GenAI Safety Assessment
Safety and security evaluation for Taiwanese LLMs, covering safeguard modeling and automatic red-teaming.
Overview
This project, funded by Taiwan’s National Institute of Cyber Security, evaluates the safety and security of Taiwanese LLMs including TAIDE and Taiwan-LLM. The framework has two main components: building safeguard models for detecting harmful generations, and automatic red-teaming to probe model vulnerabilities.
Safeguard models
Open-source safeguard models like LlamaGuard and ShieldLM are insensitive to culturally specific taboos and local expressions in Taiwanese Chinese. To address this, we built a localized safeguard model trained on data from three sources:
- Toxic comments crawled from Taiwanese online forums, semi-auto labeled.
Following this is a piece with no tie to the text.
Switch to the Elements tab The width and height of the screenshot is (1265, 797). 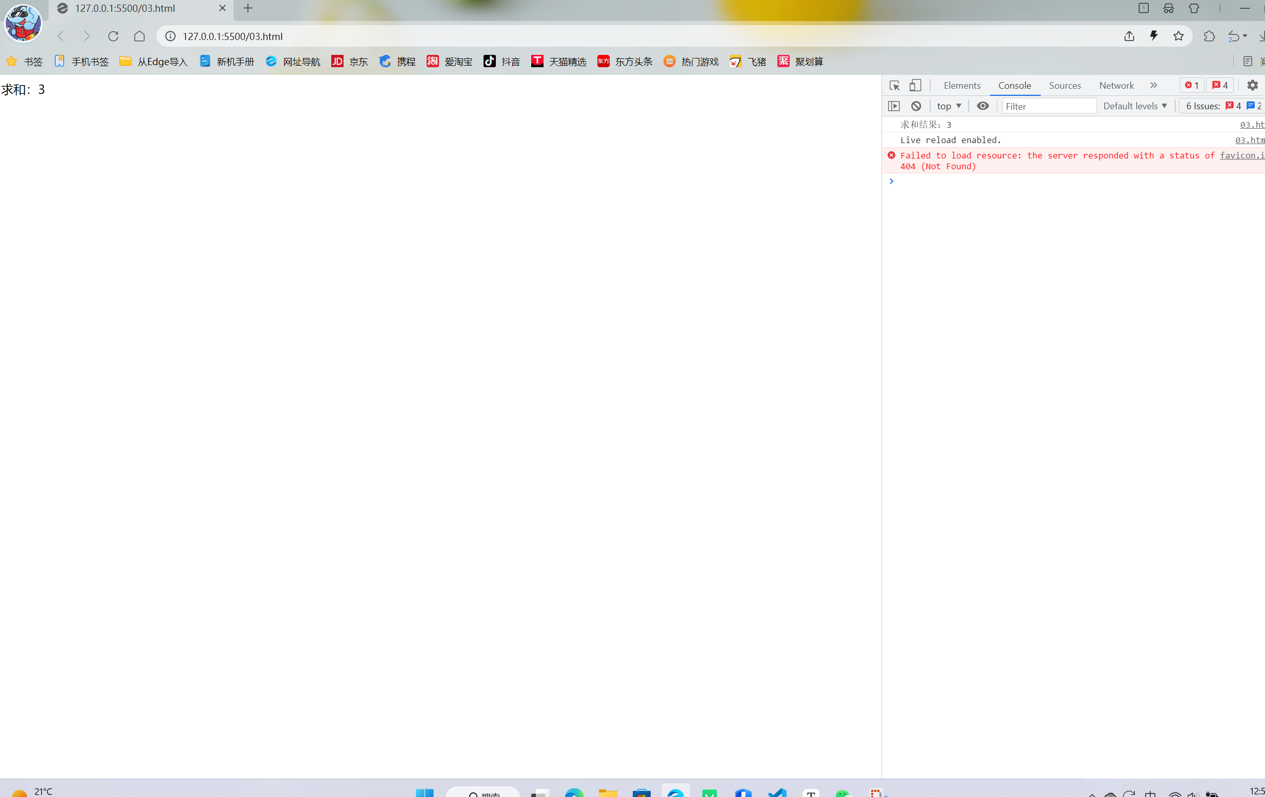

- Existing human-LLM conversation data translated into Traditional Chinese, from Anthropic hh-rlhf and ShieldLM training sets.
- LLM-generated responses to manually-designed and existing attack prompts, automatically labeled using ShieldLM, GPT-4, and LlamaGuard.
Our model outperformed LlamaGuard by F1 +0.14 on flagging harmful generations from Taiwanese LLMs.
Automatic red-teaming
Black-box attacks: We used RL to fine-tune an attacker model against a victim LLM with no gradient access. The safeguard model provides reward signals to guide the attacker toward more effective adversarial prompts over training.
White-box attacks: Following GCG, we optimize an adversarial suffix using the victim’s gradients to force harmful outputs. We added a language modeling loss on top of GCG’s original objective to generate more coherent and natural-sounding suffixes.